Infliximab (1.6 mg) was intravitreally injected into both eyes of 47 rabbits. Two approaches were used to collect the vitreous: the classic method and a microsampling technique. Whereas the classic method consists of collection of the whole vitreous after enucleation, the microsampling technique consisted of the aspiration of small (10–15 μL) samples with a 200-μL syringe. Samples were taken from 30 minutes to 40 days using both methods and were then compared. Infliximab concentration was estimated with competitive ELISA, dot blot analysis, and Western blot analysis.

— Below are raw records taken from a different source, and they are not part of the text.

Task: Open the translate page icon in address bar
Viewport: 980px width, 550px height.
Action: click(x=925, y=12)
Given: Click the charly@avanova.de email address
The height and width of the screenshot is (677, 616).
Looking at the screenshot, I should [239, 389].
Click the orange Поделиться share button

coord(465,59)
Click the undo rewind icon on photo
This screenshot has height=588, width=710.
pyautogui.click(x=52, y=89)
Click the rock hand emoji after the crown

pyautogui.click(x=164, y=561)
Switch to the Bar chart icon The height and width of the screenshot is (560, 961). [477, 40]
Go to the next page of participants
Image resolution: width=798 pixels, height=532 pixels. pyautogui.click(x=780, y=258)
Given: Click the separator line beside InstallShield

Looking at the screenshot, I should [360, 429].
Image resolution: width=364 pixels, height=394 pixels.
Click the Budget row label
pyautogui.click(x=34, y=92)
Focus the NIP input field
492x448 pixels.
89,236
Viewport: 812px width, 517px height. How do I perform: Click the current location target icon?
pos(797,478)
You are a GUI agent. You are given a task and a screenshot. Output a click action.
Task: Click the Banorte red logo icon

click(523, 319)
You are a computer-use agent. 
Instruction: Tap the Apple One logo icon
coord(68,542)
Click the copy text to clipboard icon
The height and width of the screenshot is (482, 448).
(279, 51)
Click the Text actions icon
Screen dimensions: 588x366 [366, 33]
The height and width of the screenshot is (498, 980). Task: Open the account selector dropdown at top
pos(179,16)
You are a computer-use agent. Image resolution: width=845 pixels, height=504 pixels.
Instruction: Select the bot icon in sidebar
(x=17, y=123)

The vitreous half-life of infliximab was estimated to be 6.5 ± 0.6 days. The data indicated monoexponential decay reaching its conclusion after approximately 40 days. This decay was preceded by 4-day-long diffusion in the vitreous. Microsampling proved to be effective in the vitreous collection, giving statistically comparable signals (± 4%, P = 0.68) with respect to the classic procedure. ELISA proved to be the best analytical technique—especially if coupled with microsamplings—because of its lower detection limit, precision, and reduced amount of sample needed. No differences were observed between half-life values obtained by ELISA and dot blot analysis (P = 0.081) and Western blot analysis (P = 0.614).
The findings of this study added to the knowledge of infliximab clearance in the vitreous and confirmed the validity of a microsampling technique that was compared with the classic one. ELISA was found to be the best analytical technique when using microsampling.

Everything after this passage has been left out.